A ham radio buddy of mine (Mike whose Canadian amateur radio call sign is VA3MW flies a four-engine electrical powered one-meter square hula-hoop. You’ve got to see this thing to believe it. Mike says because it has four engines it’s relatively easy to fly. Best of all it can hover and it can be set to hover at a predetermine GPS point. Here’s a link to his site.
Back to the DIY site.
Having problems learning lighting? Here’s a wonderful link to a “Lighting Modiferiers Cheat Cheet (sic)”.
I never thought I’d say this but DSLR video-equipped cameras like the Canon D5 Mark II or the Nikon D-300s are way too much money when you can do the same thing with an I-Phone!

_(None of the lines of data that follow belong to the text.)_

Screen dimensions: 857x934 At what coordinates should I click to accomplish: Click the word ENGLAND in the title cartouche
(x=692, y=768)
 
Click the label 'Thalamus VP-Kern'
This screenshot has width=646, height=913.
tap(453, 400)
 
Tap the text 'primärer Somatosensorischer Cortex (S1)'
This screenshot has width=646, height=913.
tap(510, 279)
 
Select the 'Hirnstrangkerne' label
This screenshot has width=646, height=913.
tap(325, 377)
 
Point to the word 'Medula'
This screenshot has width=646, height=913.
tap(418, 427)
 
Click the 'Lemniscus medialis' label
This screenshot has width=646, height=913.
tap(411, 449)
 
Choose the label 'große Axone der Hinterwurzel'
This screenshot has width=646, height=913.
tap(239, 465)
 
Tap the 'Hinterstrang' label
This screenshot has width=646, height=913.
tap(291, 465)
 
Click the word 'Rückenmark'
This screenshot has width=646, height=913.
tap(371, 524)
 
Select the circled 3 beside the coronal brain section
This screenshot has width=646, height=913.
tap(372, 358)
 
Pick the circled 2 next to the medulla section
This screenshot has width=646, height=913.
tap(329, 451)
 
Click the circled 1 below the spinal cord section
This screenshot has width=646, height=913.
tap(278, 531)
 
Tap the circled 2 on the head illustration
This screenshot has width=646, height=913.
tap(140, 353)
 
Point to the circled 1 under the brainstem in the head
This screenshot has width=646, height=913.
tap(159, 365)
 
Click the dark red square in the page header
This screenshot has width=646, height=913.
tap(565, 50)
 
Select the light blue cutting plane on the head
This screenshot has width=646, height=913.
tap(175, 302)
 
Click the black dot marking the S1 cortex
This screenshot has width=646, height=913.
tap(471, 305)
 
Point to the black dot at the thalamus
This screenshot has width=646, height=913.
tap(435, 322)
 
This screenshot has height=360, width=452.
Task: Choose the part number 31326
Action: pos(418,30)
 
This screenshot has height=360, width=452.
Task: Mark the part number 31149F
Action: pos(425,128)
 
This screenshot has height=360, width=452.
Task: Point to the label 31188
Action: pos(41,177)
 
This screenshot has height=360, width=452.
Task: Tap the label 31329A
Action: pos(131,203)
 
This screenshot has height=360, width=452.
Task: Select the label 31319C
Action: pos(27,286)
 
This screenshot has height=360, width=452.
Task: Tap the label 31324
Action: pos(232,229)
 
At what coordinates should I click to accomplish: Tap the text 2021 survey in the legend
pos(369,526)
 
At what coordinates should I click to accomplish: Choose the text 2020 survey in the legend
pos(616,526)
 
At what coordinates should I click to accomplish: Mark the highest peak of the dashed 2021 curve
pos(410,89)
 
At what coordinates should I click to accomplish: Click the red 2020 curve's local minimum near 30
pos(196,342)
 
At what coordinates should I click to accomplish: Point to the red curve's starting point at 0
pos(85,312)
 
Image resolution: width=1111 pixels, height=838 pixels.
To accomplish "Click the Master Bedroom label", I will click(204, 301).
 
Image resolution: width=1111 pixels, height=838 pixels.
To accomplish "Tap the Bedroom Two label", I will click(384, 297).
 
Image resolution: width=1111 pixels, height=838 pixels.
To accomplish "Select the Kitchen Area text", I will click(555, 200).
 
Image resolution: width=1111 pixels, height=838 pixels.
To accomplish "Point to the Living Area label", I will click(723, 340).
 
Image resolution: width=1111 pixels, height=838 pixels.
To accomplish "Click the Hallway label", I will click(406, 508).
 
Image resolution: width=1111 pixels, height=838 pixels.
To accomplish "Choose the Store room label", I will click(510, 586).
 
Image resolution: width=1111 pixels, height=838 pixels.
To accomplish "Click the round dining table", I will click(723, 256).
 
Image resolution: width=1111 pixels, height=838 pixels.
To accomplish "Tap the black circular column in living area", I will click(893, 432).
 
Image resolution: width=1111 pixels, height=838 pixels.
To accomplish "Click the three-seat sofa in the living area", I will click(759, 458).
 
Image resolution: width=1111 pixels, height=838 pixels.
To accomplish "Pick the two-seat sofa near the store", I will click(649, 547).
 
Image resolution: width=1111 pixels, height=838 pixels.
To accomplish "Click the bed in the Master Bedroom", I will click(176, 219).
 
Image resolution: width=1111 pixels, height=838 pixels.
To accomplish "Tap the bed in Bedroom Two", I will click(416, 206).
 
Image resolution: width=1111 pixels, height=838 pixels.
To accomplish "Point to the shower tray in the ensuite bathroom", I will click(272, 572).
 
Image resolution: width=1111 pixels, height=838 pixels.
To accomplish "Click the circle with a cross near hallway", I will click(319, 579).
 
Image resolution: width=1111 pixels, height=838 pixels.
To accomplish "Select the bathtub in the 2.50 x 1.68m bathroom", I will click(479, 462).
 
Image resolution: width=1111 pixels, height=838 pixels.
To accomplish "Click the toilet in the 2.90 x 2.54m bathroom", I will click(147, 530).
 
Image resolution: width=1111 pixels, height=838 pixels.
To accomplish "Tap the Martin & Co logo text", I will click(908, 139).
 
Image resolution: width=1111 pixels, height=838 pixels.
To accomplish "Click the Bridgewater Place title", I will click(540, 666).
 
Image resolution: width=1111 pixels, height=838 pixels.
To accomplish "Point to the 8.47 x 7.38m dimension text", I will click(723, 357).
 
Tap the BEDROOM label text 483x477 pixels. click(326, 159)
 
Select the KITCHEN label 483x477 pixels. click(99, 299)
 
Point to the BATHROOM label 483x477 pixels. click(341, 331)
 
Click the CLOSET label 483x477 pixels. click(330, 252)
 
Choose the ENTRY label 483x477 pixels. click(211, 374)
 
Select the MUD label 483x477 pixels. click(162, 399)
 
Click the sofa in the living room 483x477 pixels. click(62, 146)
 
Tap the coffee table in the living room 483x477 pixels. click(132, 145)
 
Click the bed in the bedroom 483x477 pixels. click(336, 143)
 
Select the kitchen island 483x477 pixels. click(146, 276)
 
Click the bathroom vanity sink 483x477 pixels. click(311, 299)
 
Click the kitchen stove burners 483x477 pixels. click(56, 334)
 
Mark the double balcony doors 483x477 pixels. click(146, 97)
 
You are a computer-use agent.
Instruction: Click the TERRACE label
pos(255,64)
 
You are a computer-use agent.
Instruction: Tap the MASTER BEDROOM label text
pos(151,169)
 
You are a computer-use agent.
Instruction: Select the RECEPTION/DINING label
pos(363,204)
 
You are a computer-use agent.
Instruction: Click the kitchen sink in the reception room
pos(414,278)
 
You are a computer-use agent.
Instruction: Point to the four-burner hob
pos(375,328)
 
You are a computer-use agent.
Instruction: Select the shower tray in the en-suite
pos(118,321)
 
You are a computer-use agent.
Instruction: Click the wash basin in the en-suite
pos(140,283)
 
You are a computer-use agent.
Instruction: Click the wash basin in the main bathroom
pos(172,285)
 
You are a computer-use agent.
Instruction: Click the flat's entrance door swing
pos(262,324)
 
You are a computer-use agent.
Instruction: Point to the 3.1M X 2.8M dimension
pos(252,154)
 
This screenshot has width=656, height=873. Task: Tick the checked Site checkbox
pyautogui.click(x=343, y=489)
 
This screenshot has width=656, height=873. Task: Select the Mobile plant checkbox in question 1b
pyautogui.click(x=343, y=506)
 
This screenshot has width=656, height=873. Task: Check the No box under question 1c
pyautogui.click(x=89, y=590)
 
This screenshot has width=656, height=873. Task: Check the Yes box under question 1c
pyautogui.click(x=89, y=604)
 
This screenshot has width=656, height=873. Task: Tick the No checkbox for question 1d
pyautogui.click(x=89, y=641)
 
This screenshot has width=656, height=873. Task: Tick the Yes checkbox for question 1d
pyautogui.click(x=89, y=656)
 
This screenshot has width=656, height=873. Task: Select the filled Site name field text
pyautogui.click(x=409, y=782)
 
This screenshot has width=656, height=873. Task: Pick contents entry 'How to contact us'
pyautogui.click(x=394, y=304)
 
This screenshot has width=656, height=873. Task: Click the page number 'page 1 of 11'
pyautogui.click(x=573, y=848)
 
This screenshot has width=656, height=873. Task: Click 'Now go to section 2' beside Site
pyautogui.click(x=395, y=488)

What! No? Yup and here’s the proof. This video was shot with a new I-Phone G4. You tell me whether you could shoot better than this? And this was done with the I-Phone. Yikes. I give up.
Now it didn’t hurt that the I-Phones were in an Owle Bubo Camera Mount which aids stability and creates a much better colour corrected image. But this is a $120 accessory. In the world of pro photography that’s so cheap as to be non-issue.
This gripping device does amazing things to images shot with an ordinary G3 I-Phone (see the videos here and here and here and the shots of the motorcycle racing were done with an G4 I-Phone in the Owle Budo mount. This device is more than just a grip that helps steady the camera. It has a 37mm wide-angle lens and forward facing microphone. There’s a standard shoe on top for accessories and tripod mounting holes in several places.
This is really seriously cool.
The shots from the glider (second video) as good as anything I’ve every seen and it’s funnier than heck. The photographer went flying with a US Aerobatics Champion and his reactions to flying upside down among other tricks is worth the five minutes.
If somebody from Owle Budo wanted to send me one for my G3 I-Phone I’d do a serious review 🙂 Failing that, I might have to buy my own. This thing is amazing.